Public trust in the Supreme Court is in sharp decline. Gallup reports poll numbers that are the lowest in more than a decade. A new partisan divide has also emerged. Unlike in previous moments of public distrust, Democrats and Republicans depart dramatically in their views on the court.
The reasons for these troubling trends aren’t obscure. From abortion to guns to climate change and student debt, the court under Chief Justice John G. Roberts Jr. consistently delivers policy outcomes that the Republican Party espouses but can’t secure via elective bodies. At the same time, Justices Clarence Thomas, Samuel Alito, and Neil Gorsuch have been dogged by a drip-feed of revelations regarding dubious financial dealings with the wealthy. The latter are often interested in the justices for ideological or fiscal reasons, not because judges have especially sparking dinner-party repartee.
But durable fixes for the court’s partisan tilt are hard to imagine. The White House sapped political energy for term limits or court expansion in 2021 by kicking the issue to a cumbersome commission that released a report steering clear of taking a stand on sweeping reform.
Paradoxically, by easing political pressure on the court, President Joe Biden may well have doomed his own initiatives on climate change and student loan relief.
As a result, the most plausible short-term action to address the court’s shortfalls takes the form of ethics reform targeting one-off interactions between the justices and interested parties. Among the many bills introduced in D.C. are some with bipartisan backing. While headwinds remain, it’s not impossible to imagine one of these being enacted into law.
But even if ethics reform passes, it would do little to address the deeper malaise around the court. Such reform may well be a distraction from the more profound reasons for declining public confidence.
Conservative network shapes court decisions
The judicial decisions that sap public trust do not arise from the sort of one-off transactions at which ethics reform is aimed. Rather, today’s judicial majority is embedded in a strong social network of conservative advocacy groups, lawyers, law clerks, and politicians. This manifests, perhaps most clearly, in the judicial nomination process. Of former President Donald Trump’s appointments to the federal bench, approximately 90% were members of a single organization: the Federalist Society. Many judges affiliated with the Federalist Society defend their participation by claiming it is not “political.” But its tight nexus to the Republican transformation of the judiciary belies such protests.
The tight social networks on the conservative side of the court are also illustrated by where the justices choose to speak, and what they say. Justice Alito gives barn-busting speeches claiming the mantle of the religious culture warrior. He, Justice Gorsuch, and Justice Brett M. Kavanaugh all speak routinely at the Federalist Society. More recently, Justice Amy Coney Barrett chose to appear alongside former Senate Majority Leader Mitch McConnell at McConnell’s own center at the University of Louisville.

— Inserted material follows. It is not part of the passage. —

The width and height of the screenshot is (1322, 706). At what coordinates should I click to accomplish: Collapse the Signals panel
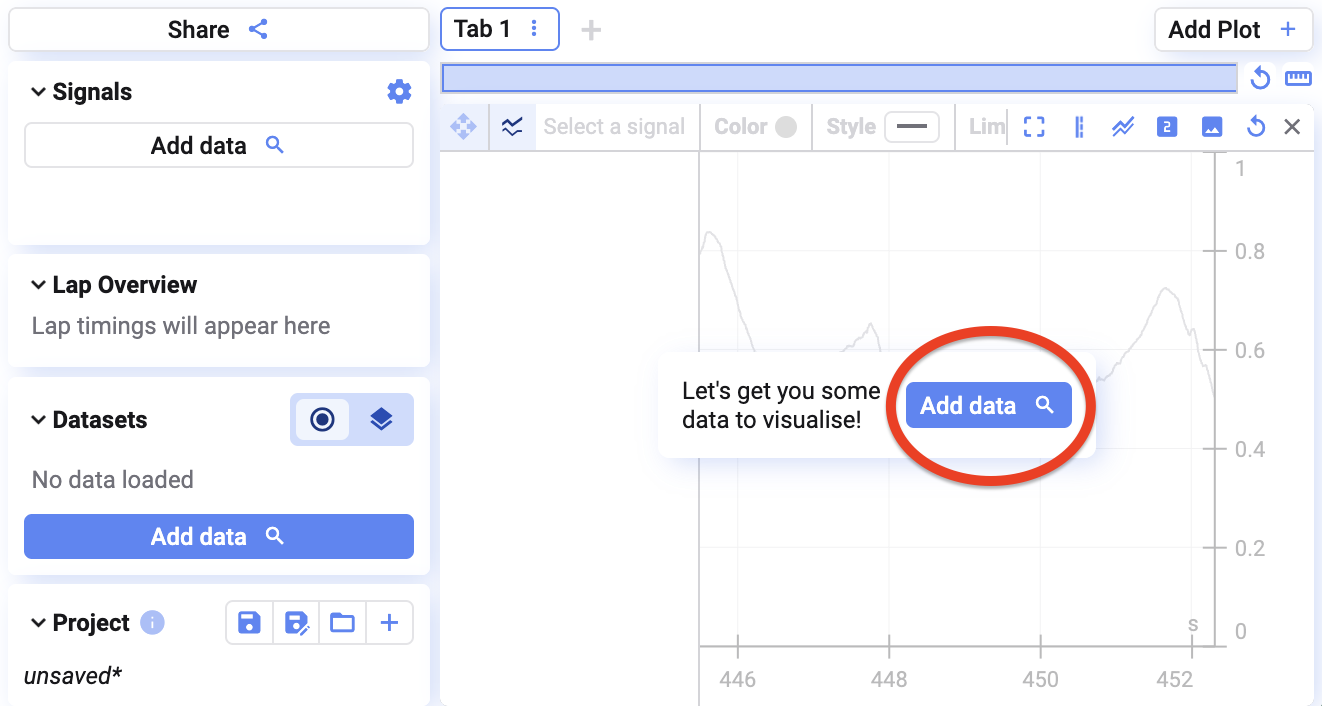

Conservative justices frankly acknowledge their dependence on these networks: The first time Justice Kavanaugh appeared at a Federalist Society dinner after his confirmation, he offered his “gratitude” for the organization’s support during his tempestuous confirmation process.
These social networks do not just allow for repeated interactions with partisan figures and organization. They shape case outcomes. There are notable occasions in recent years in which a fringe idea within the conservative legal movement traveled with impressive velocity from the margins to the pages of the Supreme Court’s reports.
One such instance can be observed as early as 2012. In the first constitutional challenge to the Affordable Care Act, the conservative majority resolved this question by asking whether Congress has the power to regulate commercial “inactivity” as well as “activity.” This was not an idea to be found in case law, or even in Founding Fathers-era texts. It was the brainchild of a sharp conservative legal scholar and libertarian bloggers, all widely read among legal elites on the right.
Networks also buffer the justices from public criticism. Insulated in a cocoon of the like-minded, justices are unlikely to self-regulate of their own volition.
In this context, one-off ethics scandals have the odd virtue of crystallizing a complex situation into easily digestible news stories: They refract larger structural problems into readily-grasped narrative nuggets. For this reason, calls for further ethics reform miss the mark by failing to grasp how the law is warped.
Even if limits on judicial affiliation with influential networks were legally permissible — and they are almost certainly not constitutional — they have no chance of being enacted in our polarized climate.
We are stuck, in short, with a bench that is selectively responsive to the arguments and interests of only some Americans, and unlikely to inspire broad public trust and confidence. Indeed, there’s no good reason for thinking it should.
Aziz Huq is the Frank and Bernice J. Greenberg Professor of Law at the University of Chicago Law School. His most recent book is “The Collapse of Constitutional Remedies.”